The follow-up "Scaling Managed Agents" post sharpens it into "decoupling the brain from the hands": the LLM decides in-context, while file edits and commands run in a checkpointed, resumable outer loop. Lose the context, resume from the checkpoint, never re-run the world.

In practice the outer loop is mostly files and git:

Canonical state files. Claude Code reads and updates a project-level CLAUDE.md; Aider uses conventions files; Cursor uses project rules. One human-readable file the agent treats as ground truth and edits incrementally.
Progress files. Anthropic's harness guidance and Manus's context-engineering writeup both describe aprogress.mdrecording the current goal, what was tried, what failed, and the next action. Crucially it's not a transcript. It's a compressed record the agent writes itself, and the next turn reconstructs context from it. Manus credits this pattern with maintaining coherence across 50+ tool-call sessions.
Git as memory. Aider commits after every successful edit. Git worktrees give each parallel sub-agent an isolated working directory, so its in-context state never bleeds into another's, and the commit history is the durable record.

Sub-agents are the inner-loop isolation pattern taken to its conclusion. Anthropic's multi-agent research system reported a 90.2% improvement over a single-agent baseline on a research task, at roughly 15x the token cost.

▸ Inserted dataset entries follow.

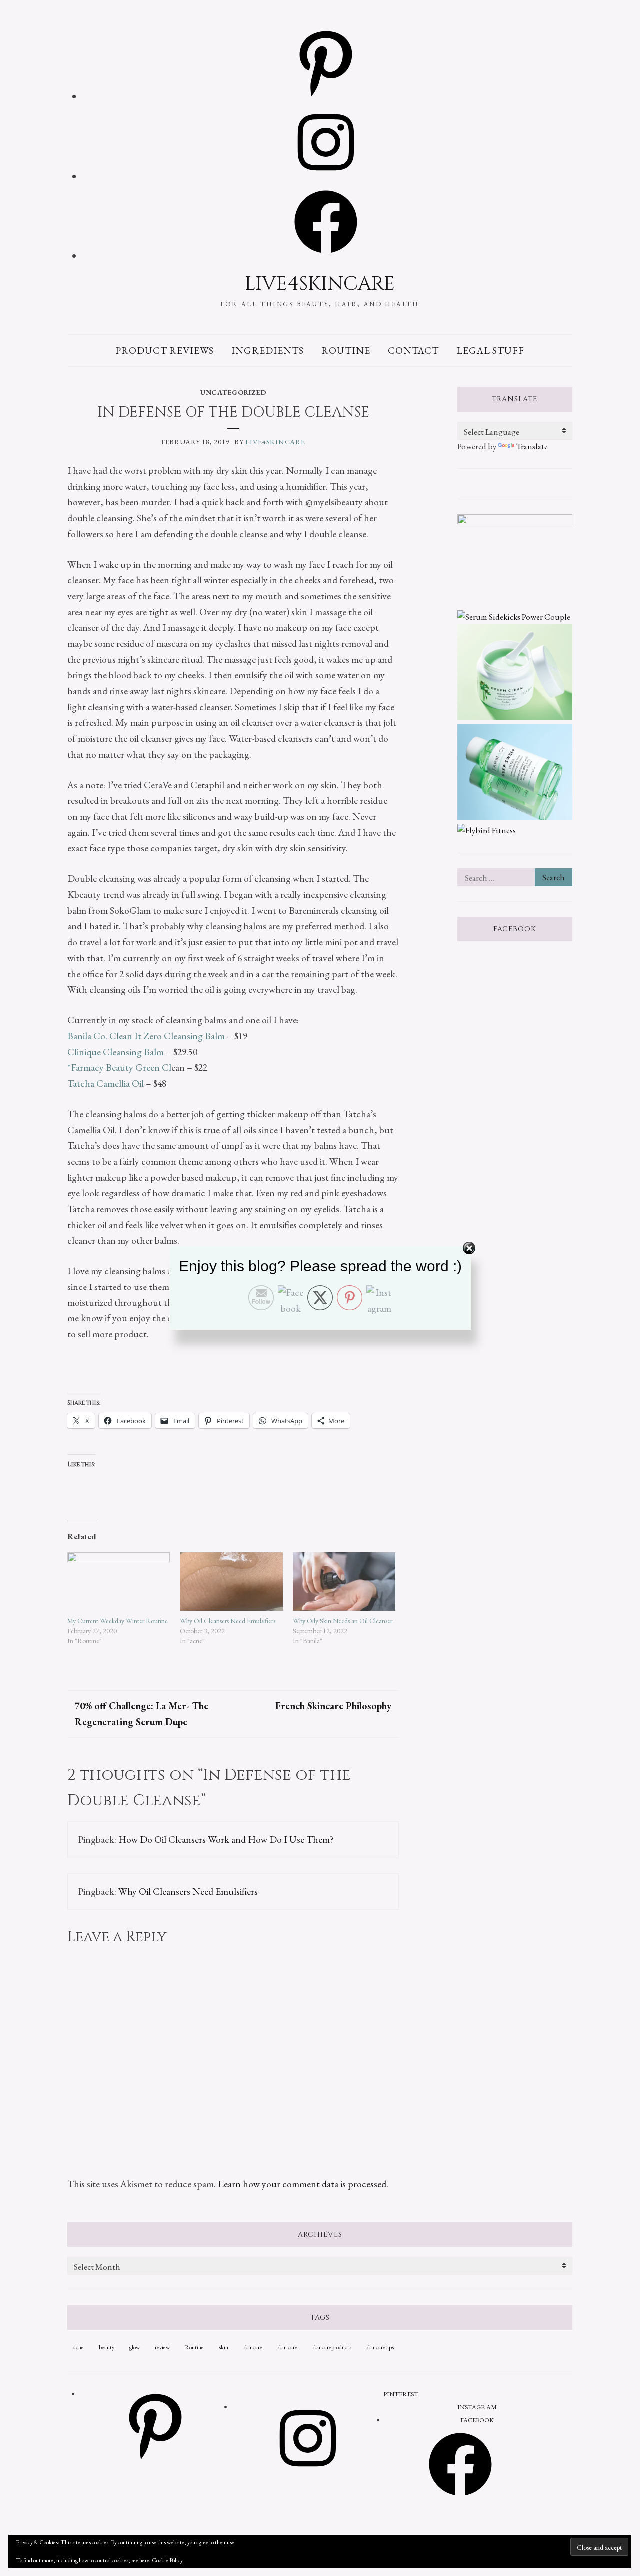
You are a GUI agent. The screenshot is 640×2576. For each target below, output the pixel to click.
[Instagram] (326, 176)
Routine (346, 350)
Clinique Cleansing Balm (116, 1051)
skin (223, 2347)
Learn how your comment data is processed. (303, 2183)
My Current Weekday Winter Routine (118, 1620)
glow (135, 2347)
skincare (253, 2347)
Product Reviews (165, 350)
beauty (106, 2347)
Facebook (515, 929)
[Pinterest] (326, 96)
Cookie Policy (167, 2560)
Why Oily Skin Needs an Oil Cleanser (342, 1620)
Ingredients (268, 350)
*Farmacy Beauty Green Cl (120, 1067)
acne (79, 2347)
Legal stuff (490, 350)
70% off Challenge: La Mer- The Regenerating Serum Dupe (141, 1713)
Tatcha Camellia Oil (106, 1083)
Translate (532, 446)
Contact (413, 350)
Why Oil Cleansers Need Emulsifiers (228, 1620)
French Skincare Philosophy (334, 1705)
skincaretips (380, 2347)
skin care (288, 2347)
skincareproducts (332, 2347)
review (162, 2347)
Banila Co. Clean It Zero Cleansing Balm (146, 1035)
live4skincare (275, 441)
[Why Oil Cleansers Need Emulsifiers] (231, 1581)
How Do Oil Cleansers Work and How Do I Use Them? (226, 1839)
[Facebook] (326, 256)
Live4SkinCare (320, 284)
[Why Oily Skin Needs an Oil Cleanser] (344, 1581)
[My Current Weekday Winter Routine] (119, 1581)
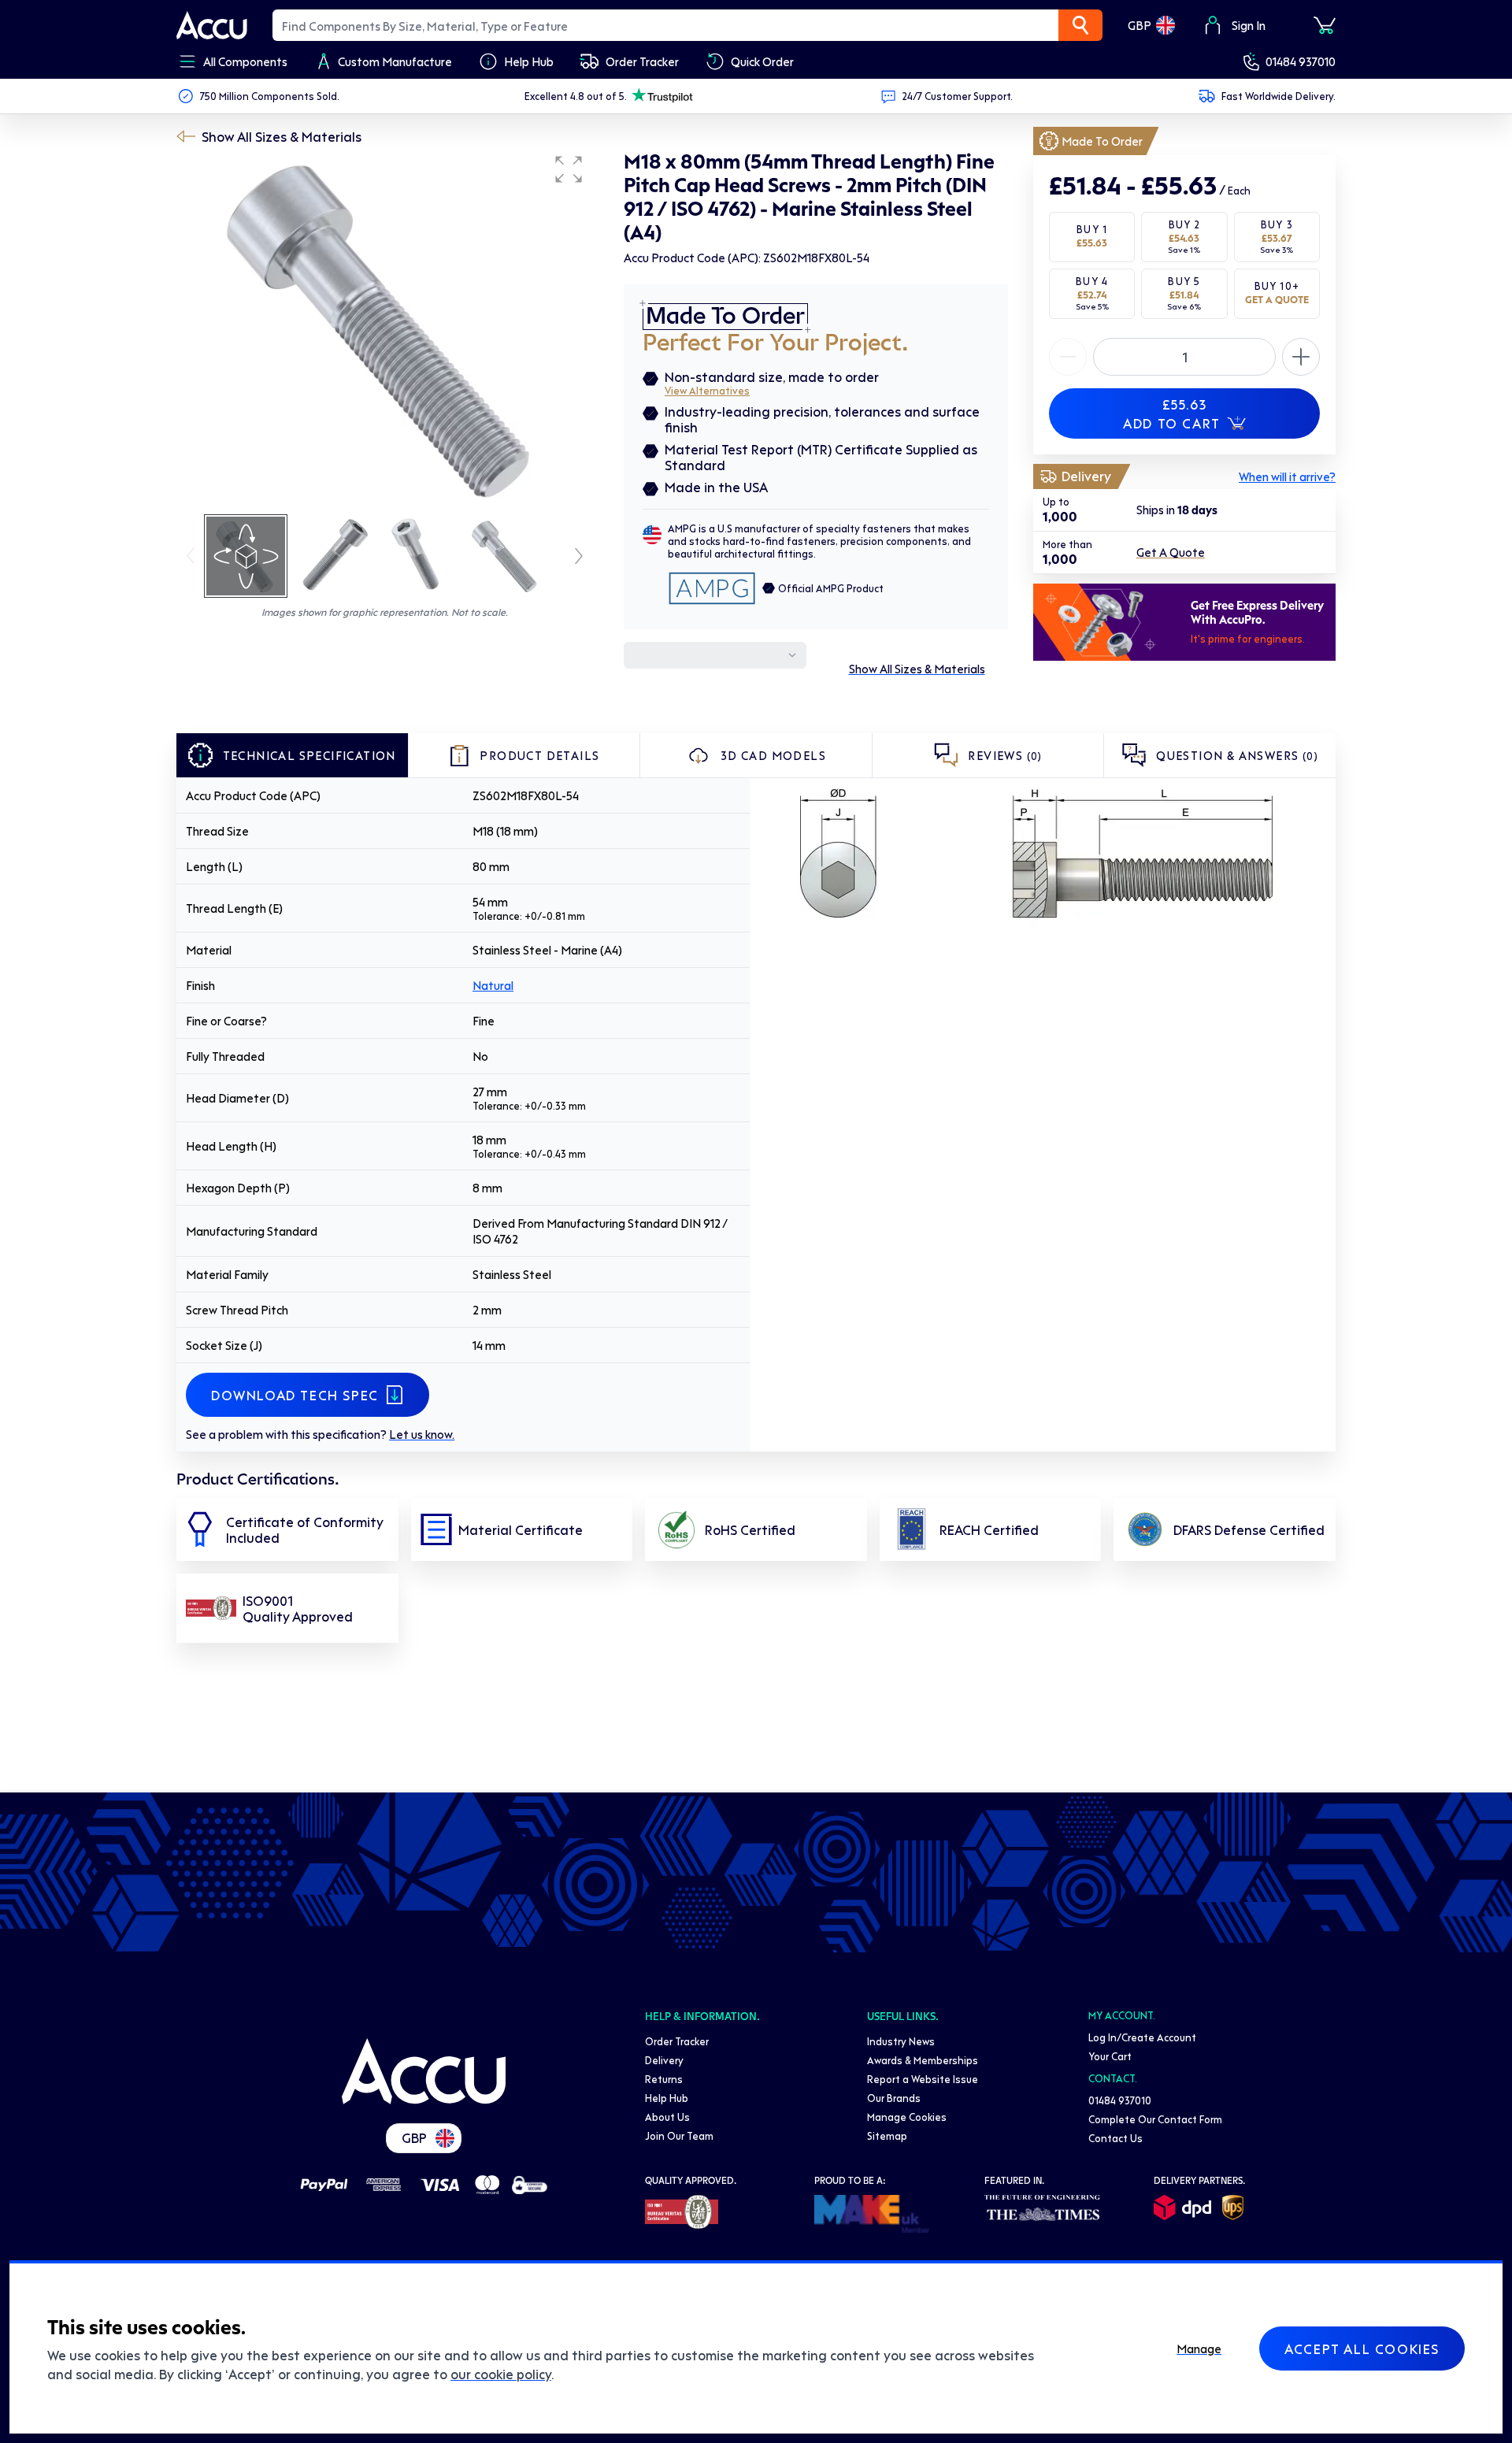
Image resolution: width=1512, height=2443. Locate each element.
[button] (568, 169)
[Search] (1080, 25)
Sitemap (887, 2135)
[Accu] (211, 25)
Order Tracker (677, 2041)
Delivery (664, 2060)
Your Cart (1110, 2056)
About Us (667, 2116)
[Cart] (1325, 25)
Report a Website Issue (922, 2079)
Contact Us (1115, 2138)
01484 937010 (1301, 61)
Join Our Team (679, 2135)
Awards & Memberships (922, 2060)
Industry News (901, 2041)
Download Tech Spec (295, 1395)
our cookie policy (500, 2374)
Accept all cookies (1362, 2348)
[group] (384, 329)
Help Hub (666, 2098)
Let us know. (421, 1434)
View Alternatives (707, 390)
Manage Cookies (907, 2116)
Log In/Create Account (1142, 2037)
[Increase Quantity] (1068, 357)
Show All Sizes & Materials (281, 136)
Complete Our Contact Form (1155, 2119)
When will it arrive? (1287, 476)
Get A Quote (1170, 553)
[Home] (424, 2071)
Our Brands (894, 2098)
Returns (664, 2079)
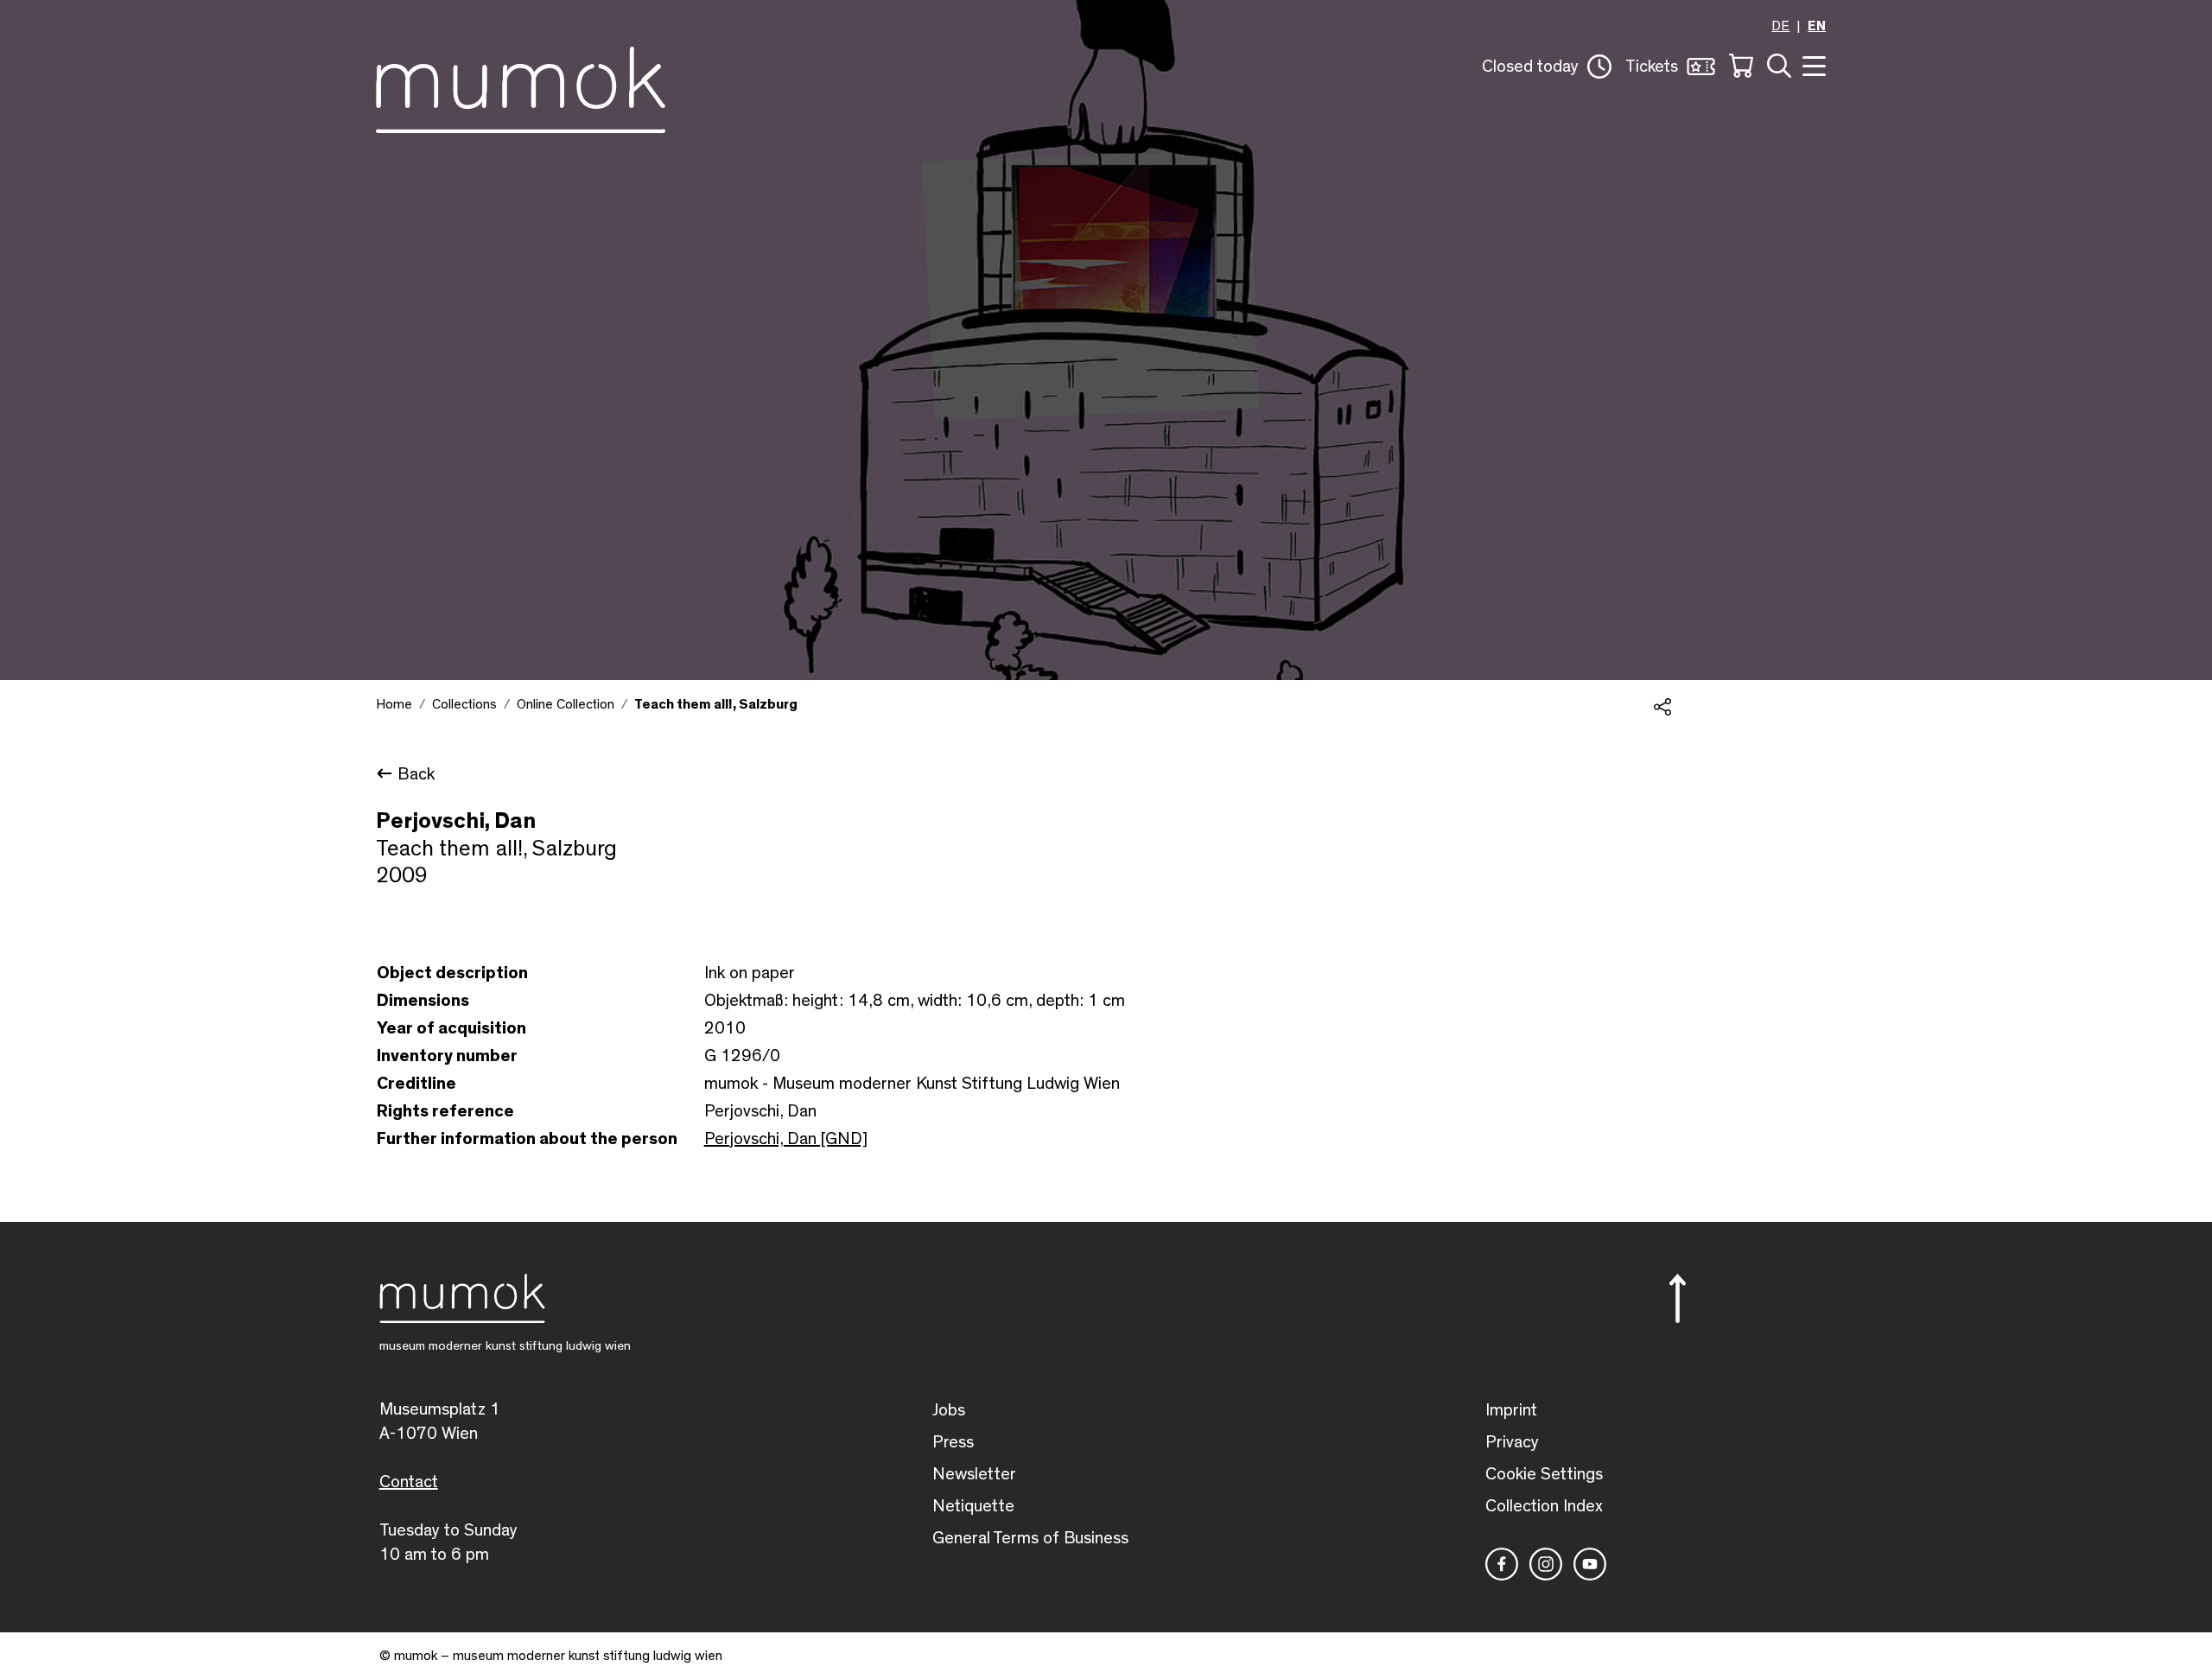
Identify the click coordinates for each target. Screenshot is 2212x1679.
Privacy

That cost is the price of keeping each worker's context narrow enough to stay reliable, and the orchestrator only ever sees summaries, never full transcripts.

The tactical checklist

Production agents combine all of these, not one:

Compaction, but not alone. Summarize and prune the working context past a threshold, as Cline's Auto Compact does. Anthropic's harness post is blunt that compaction "isn't sufficient on its own" without state externalization.
Structured note-taking. End every turn by writing a recap (goal, last action, last result, next action) to a file. Start every turn from that file plus fresh references, not the raw history.
Sub-agent delegation. Workers get narrow, fresh contexts; Anthropic's widely adopted heuristic is about 5-7 tool calls' worth per worker.
Prompt-cached stable prefixes. Pin system prompts, reference docs, and tool definitions in the cache. The inner loop re-processes only the delta, per Anthropic's context-engineering guidance.
Position-aware layout. Stable context at the start, critical current-state information (the goal, the latest error) at the very end. Never park must-attend facts in the middle.
Termination discipline. A max-iteration cap plus an explicit "am I done?" check, because at long context the model will sometimes return an empty response and your loop will read it as success.
Hybrid retrieval. Use RAG to inject relevant slices of large documents; reserve the window for working memory. Hamel Husain's notes on context rot make the case that retrieval and long context are complements, not rivals. For cross-session memory, layers like mem0 and Letta's tiered core/recall/archival model externalize facts beyond any single window.

What this means for you

Budget for usable context, not advertised context. If RULER says a third and your own telemetry says the dumb zone starts near 50k, design your inner loop to live comfortably under that, and treat anything beyond as cache territory for stable prefixes.

Instrument it. Track working-context size per turn and correlate it with retries, loops, and empty responses. You'll likely find your own dumb-zone threshold within a week of production traffic.

And stop reaching for the bigger window as the fix. The evidence from 2023 through 2026 is consistent: windows grew 50x, and the failure modes that matter for agents moved far less.

The teams shipping reliable long-running agents are the ones treating context as a cache to be managed, with the filesystem and git as the real memory. That's an engineering discipline, and it compounds, which is more than you can say for tokens in the middle of a million-token prompt.